Patch release on top of 0.10.0.

What's new in 0.10.1

1. Persistent PTX cache widening (zenforks-cubecl-cuda)

The existing disk-persistent PTX cache key was too narrow for our
usage. We add three axes:

  • CUBECL_GIT_SHA — captured at build time.

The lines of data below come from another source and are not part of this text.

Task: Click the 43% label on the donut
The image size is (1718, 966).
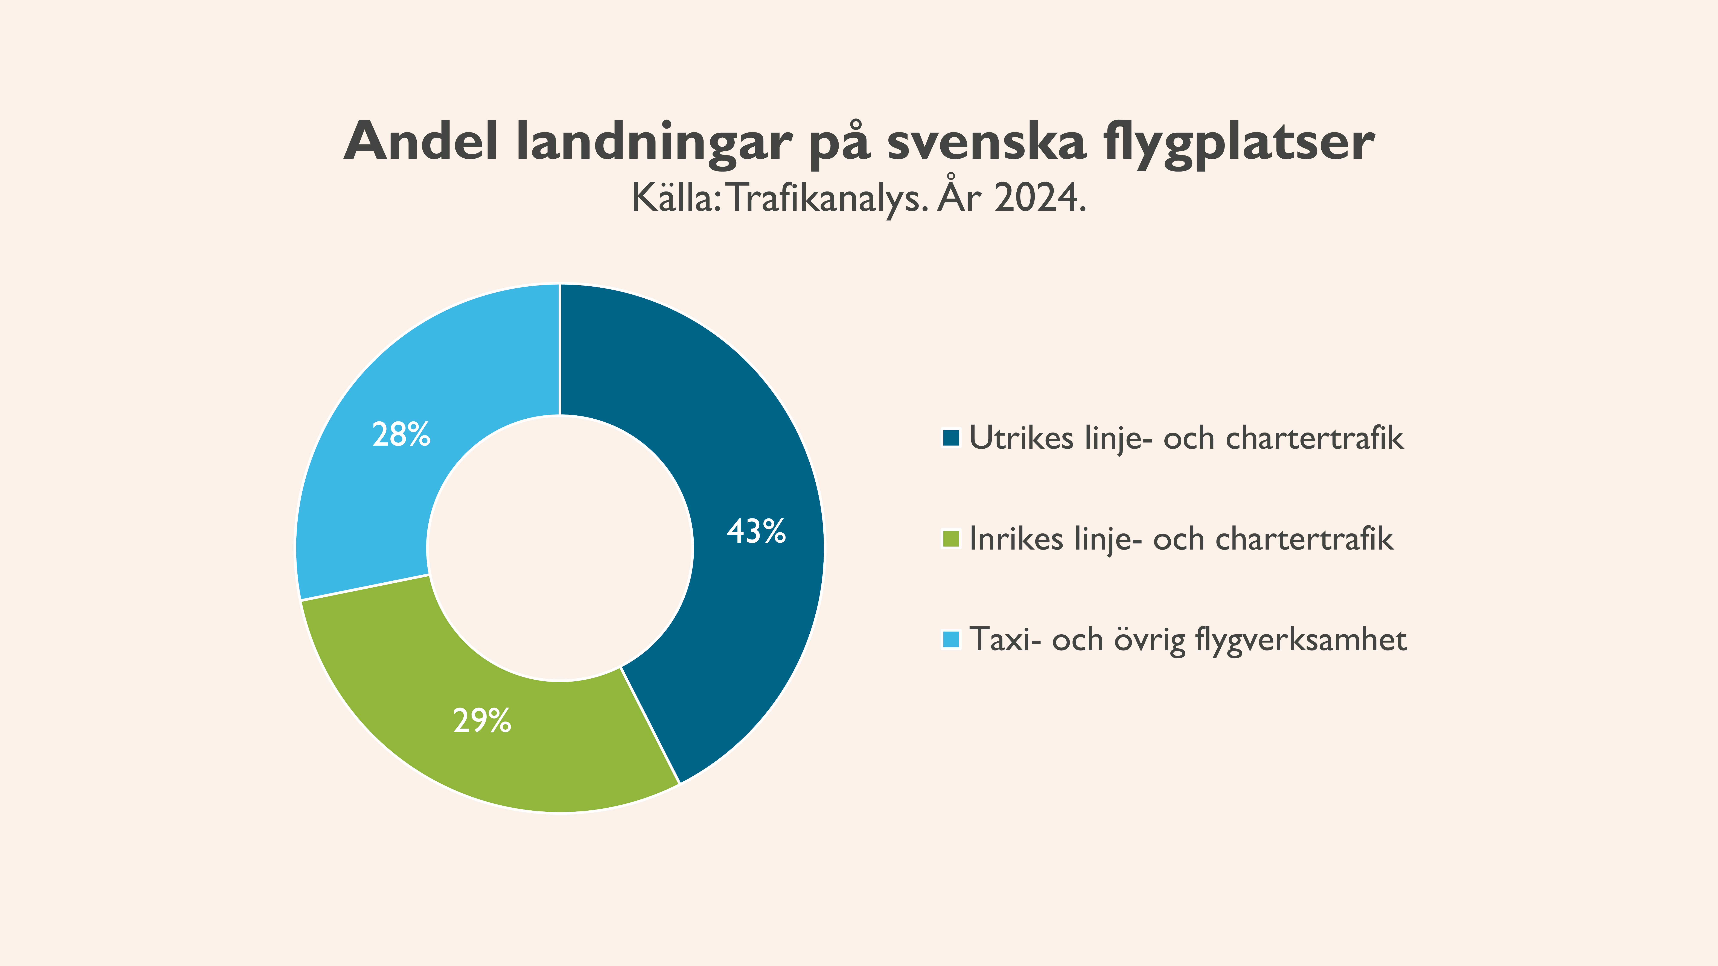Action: click(756, 531)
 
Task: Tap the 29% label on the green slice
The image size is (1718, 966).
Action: click(481, 721)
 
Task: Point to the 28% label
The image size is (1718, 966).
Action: click(401, 435)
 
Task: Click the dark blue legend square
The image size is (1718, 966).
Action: click(950, 438)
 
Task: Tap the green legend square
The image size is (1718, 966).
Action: click(950, 539)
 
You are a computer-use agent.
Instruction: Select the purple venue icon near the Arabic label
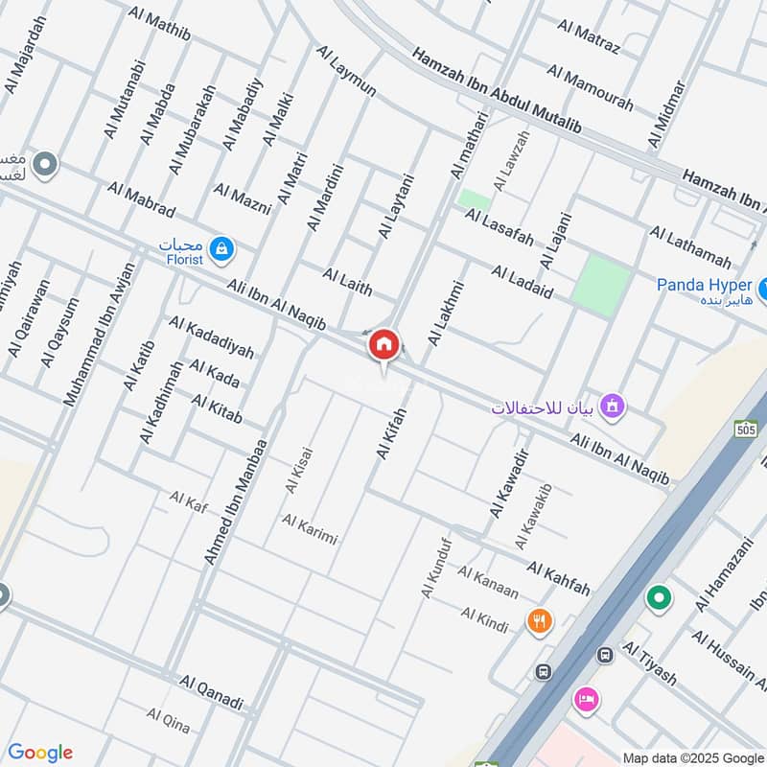click(615, 406)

Invalidates on any
    zenforks-cubecl-cuda source change, not just upstream
    cubecl-common's Cargo.toml version field bumps.
  • sm_arch — NVRTC compiles arch-specific PTX. Serving sm_70 PTX
    to an sm_80 device is a correctness bug; appending the arch makes
    safety structural.
  • driver_version — different driver versions JIT the same PTX
    into different SASS. Per-driver safety.

Resulting on-disk layout:

<root>/cuda/<cubecl-common-ver>/<git-sha>/<sm_arch>/<driver_ver>/ptx.json.log

Eliminates the "fresh-process cold start = ~18s NVRTC re-compile
because the cache key was too narrow" failure mode that hit
zenmetrics' fleet workers under cubecl rev bumps.

2. Metal Atomic<f32> capability honesty (zenforks-cubecl-wgpu)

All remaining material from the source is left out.